Весленский то и дело соотносил свои действия с конспектами. Все надрезы он делал крайне бережно, а составы вводил крайне аккуратно.

– Вы извините, доктор, – сказал Бурлака в середине этой ночи, – но мне на вас даже как-то смотреть неудобно. Как будто вы с ней что-то такое…

– А вы и не смотрите, – сухо ответил доктор. – Или думайте о чем-нибудь своем.

Думать, впрочем, было особенно некогда, доктор и Бурлака работали как сумасшедшие почти до утра.

Вообще идея привлечь к этому делу ассистента, как потом понял доктор, была совершенно гениальной.

Утром Бурлака вызвал карету «скорой помощи» и, отозвав лекарей на кухню, долго о чем-то с ними говорил, предъявив документ. Лекари не соглашались вначале, но затем, внимательно осмотрев тело и сочувственно покивав, попрощались и вышли, обещав вскорости предоставить доктору официальное свидетельство о смерти.

Затем явилась кухарка Елена.

С ней доктор говорил сам.

Единственное, что в его рассказе было выдумкой, это ни на чем не основанное утверждение, что тело нужно медицине для научного эксперимента, для обучения студентов и прочих медицинских надобностей, и хотя трогать его никто не будет, но находиться оно должно дома, для пущей сохранности, а с больницей (доктор кивнул на Бурлаку) он обо всем договорился.

Потрясенная Елена долго плакала, потом попросила показать ей Веру и расплакалась еще пуще.

Но вот что было поразительно, отметил про себя Бурлака: ни лекари «скорой помощи», ни кухарка – никто поначалу не выказывал никакого удивления, не впадал в крайний ужас, не умолял доктора отказаться от его безумной затеи. Елена осторожно осведомилась, где именно отныне будет находиться хозяйка и как за ней надобно ухаживать.

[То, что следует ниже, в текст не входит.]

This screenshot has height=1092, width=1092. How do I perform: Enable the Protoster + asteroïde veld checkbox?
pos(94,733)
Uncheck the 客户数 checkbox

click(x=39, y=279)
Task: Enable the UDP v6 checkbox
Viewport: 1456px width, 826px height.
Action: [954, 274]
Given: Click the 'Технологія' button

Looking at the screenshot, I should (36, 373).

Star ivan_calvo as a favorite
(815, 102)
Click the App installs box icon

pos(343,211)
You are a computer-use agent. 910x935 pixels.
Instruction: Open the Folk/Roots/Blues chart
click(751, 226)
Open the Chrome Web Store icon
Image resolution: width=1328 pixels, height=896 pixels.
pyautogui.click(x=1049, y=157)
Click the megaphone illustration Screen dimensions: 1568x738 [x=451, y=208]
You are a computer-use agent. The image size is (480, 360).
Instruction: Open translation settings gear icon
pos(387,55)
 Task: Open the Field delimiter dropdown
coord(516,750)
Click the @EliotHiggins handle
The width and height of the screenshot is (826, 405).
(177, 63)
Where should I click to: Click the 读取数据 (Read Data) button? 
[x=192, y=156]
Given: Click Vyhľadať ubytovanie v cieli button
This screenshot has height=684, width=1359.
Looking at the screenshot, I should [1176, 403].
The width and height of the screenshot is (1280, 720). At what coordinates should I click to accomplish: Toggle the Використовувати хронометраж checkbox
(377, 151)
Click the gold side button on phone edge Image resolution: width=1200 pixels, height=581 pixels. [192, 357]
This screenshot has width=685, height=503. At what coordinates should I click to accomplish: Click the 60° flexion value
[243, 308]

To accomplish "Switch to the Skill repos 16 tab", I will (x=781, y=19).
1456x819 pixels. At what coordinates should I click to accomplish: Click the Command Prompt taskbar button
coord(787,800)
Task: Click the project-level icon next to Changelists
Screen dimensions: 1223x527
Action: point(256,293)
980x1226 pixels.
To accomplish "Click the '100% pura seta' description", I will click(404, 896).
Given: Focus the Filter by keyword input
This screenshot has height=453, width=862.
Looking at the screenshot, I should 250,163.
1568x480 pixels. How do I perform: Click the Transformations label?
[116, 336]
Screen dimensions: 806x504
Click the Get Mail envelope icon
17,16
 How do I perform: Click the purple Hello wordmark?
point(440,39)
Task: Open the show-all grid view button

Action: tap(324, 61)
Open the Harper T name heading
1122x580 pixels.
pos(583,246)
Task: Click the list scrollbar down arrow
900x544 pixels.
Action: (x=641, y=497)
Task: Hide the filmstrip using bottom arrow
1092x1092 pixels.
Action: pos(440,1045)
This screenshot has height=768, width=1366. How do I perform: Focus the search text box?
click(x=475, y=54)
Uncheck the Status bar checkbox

Она выслушала инструкции молча и, взяв рубль, отправилась, как всегда, на рынок.

Придя с рынка, где окончательно продышалась и успокоилась, Елена принялась за уборку. Убираться ей в тот день пришлось значительно больше обычного, голову кружили странные запахи, и доктор дал ей еще пятьдесят копеек, а сдачи с рынка не попросил.

Наконец, постояв еще немного у открытого настежь окна, Елена принялась за готовку. Доктор ведь должен чем-то питаться, о чем она с жалостью ему сообщила. Затем осторожно осведомилась, желает ли доктор борщ, и прикрыла за собой дверь в кухню.

Однако дожидаться борща Весленский с Бурлакой никак не могли, поскольку им следовало отправляться в больницу.

После бессонной ночи их трудовой день тянулся необыкновенно долго, доктор то и дело заходил в кабинет к Бурлаке, но тот был с очередной комиссией и делал ему извиняющиеся знаки – мол, простите, занят, занят!

Тем не менее в перерыве между двумя больными Весленский все же улучил минутку и застал Бурлаку в одиночестве – на этот раз он сладко спал, прислонившись головой к стеклянной дверце книжного шкафа. Доктор его разбудил, они быстро разлили по мензурке и выпили за упокой души Веры Штейн. И хотя Весленский сразу зажевал спирт кофейным зерном и от него почти не пахло, факт этот в силу своей крайней необычности быстро разнесся по ординаторским и другим служебным помещениям вверенной ему городской больницы.

Однако врачи и сестры уже знали от Бурлаки, что у доктора умерла молодая жена, и лишь сочувственно кивали, охали и, оставшись одни, смотрели куда-то вдаль, силясь постигнуть загадку чужой судьбы.

Что касается самого доктора, то и вечером этого третьего дня он продолжал действовать строго по плану.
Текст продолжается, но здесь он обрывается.